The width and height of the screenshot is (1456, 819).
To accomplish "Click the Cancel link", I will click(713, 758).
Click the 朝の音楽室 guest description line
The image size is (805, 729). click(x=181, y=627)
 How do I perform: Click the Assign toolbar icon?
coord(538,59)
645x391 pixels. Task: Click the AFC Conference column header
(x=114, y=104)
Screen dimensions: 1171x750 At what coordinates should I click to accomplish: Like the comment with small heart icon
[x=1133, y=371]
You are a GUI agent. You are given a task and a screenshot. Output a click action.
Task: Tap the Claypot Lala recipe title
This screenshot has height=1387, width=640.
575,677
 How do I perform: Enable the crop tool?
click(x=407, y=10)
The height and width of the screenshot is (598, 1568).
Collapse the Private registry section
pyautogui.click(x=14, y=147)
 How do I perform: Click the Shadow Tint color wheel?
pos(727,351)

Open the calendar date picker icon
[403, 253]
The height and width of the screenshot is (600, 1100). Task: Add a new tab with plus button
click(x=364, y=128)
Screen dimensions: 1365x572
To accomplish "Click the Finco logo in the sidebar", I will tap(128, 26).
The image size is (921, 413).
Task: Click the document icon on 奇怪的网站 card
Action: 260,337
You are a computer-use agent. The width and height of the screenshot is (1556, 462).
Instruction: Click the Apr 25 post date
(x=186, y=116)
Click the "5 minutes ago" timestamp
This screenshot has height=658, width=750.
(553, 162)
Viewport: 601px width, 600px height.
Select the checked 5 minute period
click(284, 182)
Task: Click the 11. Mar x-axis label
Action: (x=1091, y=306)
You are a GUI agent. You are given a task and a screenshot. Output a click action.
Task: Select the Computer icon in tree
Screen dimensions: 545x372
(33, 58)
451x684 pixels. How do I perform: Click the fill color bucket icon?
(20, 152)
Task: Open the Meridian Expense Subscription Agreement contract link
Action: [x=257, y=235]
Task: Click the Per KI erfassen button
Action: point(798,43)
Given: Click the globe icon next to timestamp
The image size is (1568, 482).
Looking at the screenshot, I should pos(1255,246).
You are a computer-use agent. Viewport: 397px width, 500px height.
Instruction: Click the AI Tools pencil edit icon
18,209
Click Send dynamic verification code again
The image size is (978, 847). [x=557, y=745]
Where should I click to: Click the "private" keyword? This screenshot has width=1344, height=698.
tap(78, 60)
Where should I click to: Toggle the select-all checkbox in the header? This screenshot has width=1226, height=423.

**Required action**
Your answer should hold only the lines from the one with "Screen dimensions: 1365x572" through the end of the listing above, both ends included, written out exactly.

**Written reply**
Screen dimensions: 1365x572
To accomplish "Click the Finco logo in the sidebar", I will tap(128, 26).
The image size is (921, 413).
Task: Click the document icon on 奇怪的网站 card
Action: 260,337
You are a computer-use agent. The width and height of the screenshot is (1556, 462).
Instruction: Click the Apr 25 post date
(x=186, y=116)
Click the "5 minutes ago" timestamp
This screenshot has height=658, width=750.
(553, 162)
Viewport: 601px width, 600px height.
Select the checked 5 minute period
click(284, 182)
Task: Click the 11. Mar x-axis label
Action: (x=1091, y=306)
You are a GUI agent. You are given a task and a screenshot. Output a click action.
Task: Select the Computer icon in tree
Screen dimensions: 545x372
(33, 58)
451x684 pixels. How do I perform: Click the fill color bucket icon?
(20, 152)
Task: Open the Meridian Expense Subscription Agreement contract link
Action: [x=257, y=235]
Task: Click the Per KI erfassen button
Action: point(798,43)
Given: Click the globe icon next to timestamp
The image size is (1568, 482).
Looking at the screenshot, I should pos(1255,246).
You are a computer-use agent. Viewport: 397px width, 500px height.
Instruction: Click the AI Tools pencil edit icon
18,209
Click Send dynamic verification code again
The image size is (978, 847). [x=557, y=745]
Where should I click to: Click the "private" keyword? This screenshot has width=1344, height=698.
tap(78, 60)
Where should I click to: Toggle the select-all checkbox in the header? This screenshot has width=1226, height=423.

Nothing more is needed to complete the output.